[Passage to read]:
------------------------------

Russia has become a real threat to the Baltic States, considering the Kremlin’s anti-Western agenda and aggressiveness against its neighbours or even far beyond (Syria). This threat is fed by increasing Russian military capacity and certain advantages that it perceives versus NATO in terms of geography, action/reaction time, and particularly anti-access and area denial strategies and capabilities. NATO’s task is to find a suitable and durable formula to deter Russia and avoid conflict in the Nordic-Baltic region. In essence, this should be a combination of political and military steps to be reinforced or undertaken by the Baltic States and Poland, and especially those key allies who will most likely be willing and able to support them in a critical situation.
NATO does not have the objective to achieve aggregate parity of forces deployed in peacetime to its North-Eastern flank with Russian forces deployed in its Western Military district. This doesn’t make sense in terms of resources and costs, and it would certainly escalate tensions and the possibility of conflict with Russia. On the other hand, NATO cannot afford to leave its allies in the Baltic region too vulnerable, allowing Russia to contemplate the possibility of a quick and successful “localized conflict”, and consequently facing the likely prospect of losing territory, coherence and credibility.

------------------------------

[Dataset excerpt]:
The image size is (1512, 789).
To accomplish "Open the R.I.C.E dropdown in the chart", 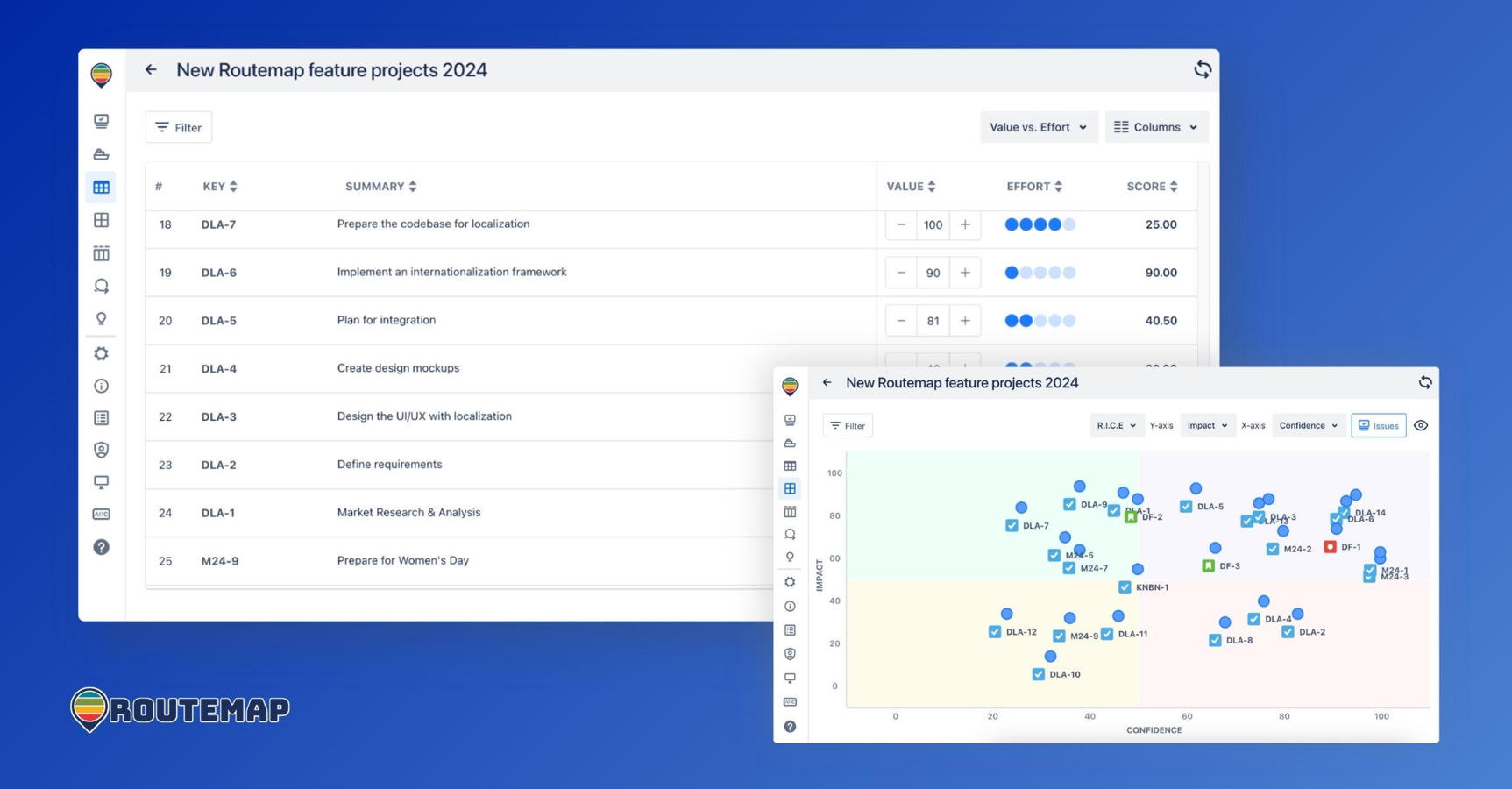I will coord(1115,426).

------------------------------

[Instructions]:
1. The passage on Russia and the Baltic States says what NATO would likely lose if its Baltic allies were left too vulnerable. List each thing it names.
2. Copy word for word the section of the passage on Russia and the Baltic States starting at "NATO does not" and ending at "coherence and credibility.".

[Outputs]:
1.
- territory
- coherence
- credibility

2.
NATO does not have the objective to achieve aggregate parity of forces deployed in peacetime to its North-Eastern flank with Russian forces deployed in its Western Military district. This doesn’t make sense in terms of resources and costs, and it would certainly escalate tensions and the possibility of conflict with Russia. On the other hand, NATO cannot afford to leave its allies in the Baltic region too vulnerable, allowing Russia to contemplate the possibility of a quick and successful “localized conflict”, and consequently facing the likely prospect of losing territory, coherence and credibility.